Here, we present the ISOMIP+ results, beginning with temperature and salinity transects, melt and circulation in the spun-up model states (Sect. 4.1, 4.2), then exploring the transient response (Sect. 4.3), differences in melt between models and their drivers (Sect. 4.4) and an alternative set of experiments where parts of the experimental protocol were relaxed (Sect. 4.5).
4.1 Spun-up temperature profiles and melt rate patterns
In this section, we present the spun-up temperature and salinity profiles and melt rate spatial distributions at the end of the Ocean1 and Ocean2 COM experiments. We take results from the average of the final year (year 20). By then, Ocean1 melt rates are approximately constant and at steady-state, but Ocean2 is still evolving and therefore still exhibits a small amount of transient adjustment (see Sect. 4.3 for further details).

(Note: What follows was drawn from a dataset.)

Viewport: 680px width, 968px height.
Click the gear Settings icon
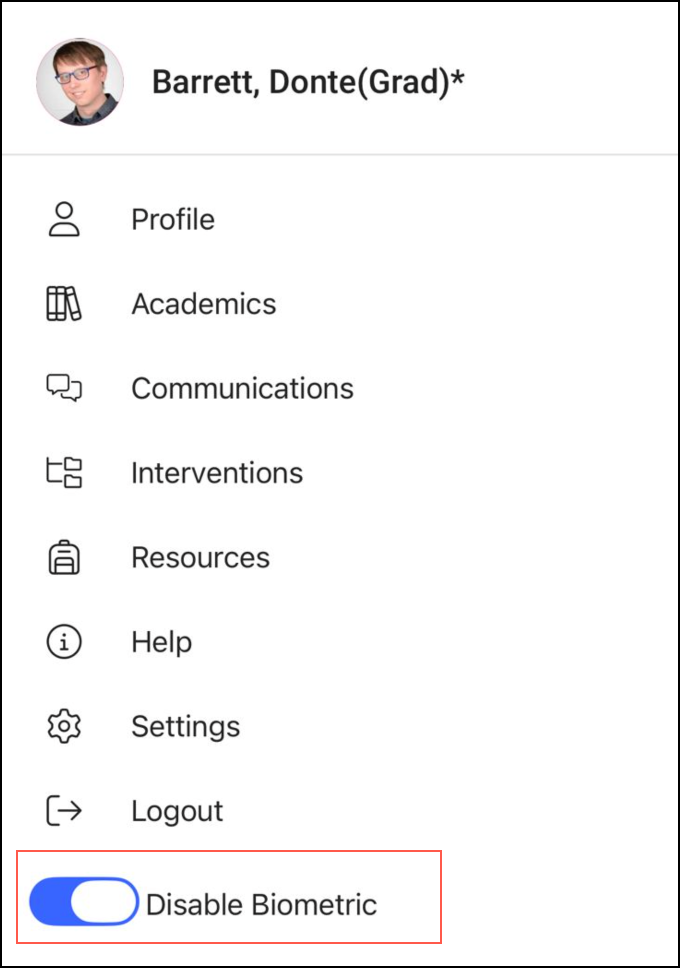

Temperature and salinity distributions at year 20 of the Ocean1 and Ocean2 COM simulations at the y= 40 km transect show similarities between models (Figs. 2, 3 for temperature and Figs. 4, S8 for salinity, noting that salinity variations control the density stratification). Though Ocean1 is initialised with cold conditions, the temperature inside the cavity resembles the warm restoring conditions at the end of the simulation, with an additional cold boundary layer near the ice. Similarly, Ocean2, which is initialised with warm conditions, ends up resembling the cold restoring conditions. However, there are differences between the models; in Ocean1, NEMO-UKESM1is has a relatively colder interior (Fig. 2j), and POP2x has a colder boundary layer (Fig. 2k, see also Fig. 14k) than most other models. The cold interior of NEMO-UKESM1is can be explained by spurious convection arising from the incorrect water flux correction, as discussed in Sect. 3.6. In Ocean2, temperatures are more uniform within the domain, matching the uniform −1.9 °C sponge forcing, but MITgcm-BAS-Coupled, MITgcm-JPL and NEMO-CNRS have a warmer interior of the cavity with temperatures reaching −1.6 °C (note the different colourbar to Ocean1, which emphasises these features). This warm interior may be associated with remnant warm water from the Ocean2 warm initial conditions that have not been circulated out of the domain by the boundary forcing; that is, Ocean2 is not yet at a steady state after 20 years (see Sect. 4.3), or may indicate spurious model behaviour. These three models' counterparts MITgcm-BAS and NEMO-UKESM1is are much colder, but also have known inconsistencies with the experimental protocol (Sect. 3.3, 3.6). The coldest temperatures in all simulations range between −2.3 to −2.0 °C, lower than the coldest −1.9 °C sponge forcing temperature. These cold temperatures are generated by the melt parameterisation and occur at depth where the freezing temperature is depressed below the surface freezing point.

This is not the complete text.